Congressman Steve King's decision to vote against sending billions in relief to Hurricane Katrina victims in 2005 has gotten national attention in light of Storm Sandy

Anyone hoping for disaster assistance might not want to ask 4th District Candidate Steve King, R-Kiron for any.

He was one of 11 members of Congress who voted against sending $51.8 billion to assist victims after Hurricane Katrina.

In a recent debate on Iowa Public Television, King called it a principled vote.

“I said that there will be all kinds of wasted funds. There’s no plan to spend it,” King said, according to a transcript. “I got beaten up on by many of the newspapers around, but I stood on that and I said it’s a principled vote and it will be easier to defend every day,” he said in response to an ad about him.
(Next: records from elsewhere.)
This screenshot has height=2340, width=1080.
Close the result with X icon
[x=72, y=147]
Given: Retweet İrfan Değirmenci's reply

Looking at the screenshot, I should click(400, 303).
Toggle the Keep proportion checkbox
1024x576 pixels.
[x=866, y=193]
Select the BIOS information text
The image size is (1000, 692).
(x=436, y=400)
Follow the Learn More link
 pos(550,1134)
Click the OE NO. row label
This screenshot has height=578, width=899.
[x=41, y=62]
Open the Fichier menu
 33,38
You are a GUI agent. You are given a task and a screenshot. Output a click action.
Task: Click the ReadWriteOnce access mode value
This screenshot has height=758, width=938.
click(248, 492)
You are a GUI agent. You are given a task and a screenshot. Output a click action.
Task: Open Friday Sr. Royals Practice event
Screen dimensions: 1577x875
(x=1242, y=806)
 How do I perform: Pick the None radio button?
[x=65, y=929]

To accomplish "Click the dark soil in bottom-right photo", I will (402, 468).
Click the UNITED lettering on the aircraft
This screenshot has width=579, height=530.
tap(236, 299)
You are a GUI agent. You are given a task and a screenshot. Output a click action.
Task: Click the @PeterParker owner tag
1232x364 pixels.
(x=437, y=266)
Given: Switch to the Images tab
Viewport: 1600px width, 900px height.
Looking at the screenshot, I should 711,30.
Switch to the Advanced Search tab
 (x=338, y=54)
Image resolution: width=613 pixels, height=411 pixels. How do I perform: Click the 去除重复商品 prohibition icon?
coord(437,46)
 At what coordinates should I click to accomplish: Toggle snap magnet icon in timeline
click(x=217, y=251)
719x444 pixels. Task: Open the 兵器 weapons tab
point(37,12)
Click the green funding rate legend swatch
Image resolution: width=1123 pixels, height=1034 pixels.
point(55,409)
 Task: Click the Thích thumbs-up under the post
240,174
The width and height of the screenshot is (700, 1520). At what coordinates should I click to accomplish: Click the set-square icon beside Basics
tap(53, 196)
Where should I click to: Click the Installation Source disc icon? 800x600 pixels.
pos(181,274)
King voted on the measure on Sept. 8, 2005. The Huffington Post ran a story on the subject Tuesday afternoon.

Newspapers that criticized his 2005 decision came back later and said King was right to object to the funding, including the Sioux City Journal, which printed an article called "Steve King Was Right," which follows below:

He said the federal government needed to develop a comprehensive plan for spending aid dollars, including input from members of Congress, before more money was appropriated. He earlier had voted for a $10.5 billion emergency aid package.

Well, after reading an Associated Press story about a report that details how perhaps hundreds of millions of dollars in Katrina disaster aid have been misspent, it appears we were wrong and King was right about his vote on the $52 billion.

The report issued Monday by the Government Accountability Office and the Homeland Security Department's inspector general paint an appalling picture of how huge amounts of federal aid was squandered through overcharges, poor accounting and abuses. Among the GAO findings: 900,000 of the 2.5 million applicants who received aid under an emergency cash assistance program based their requests on duplicate or invalid Social Security numbers or false addresses and names.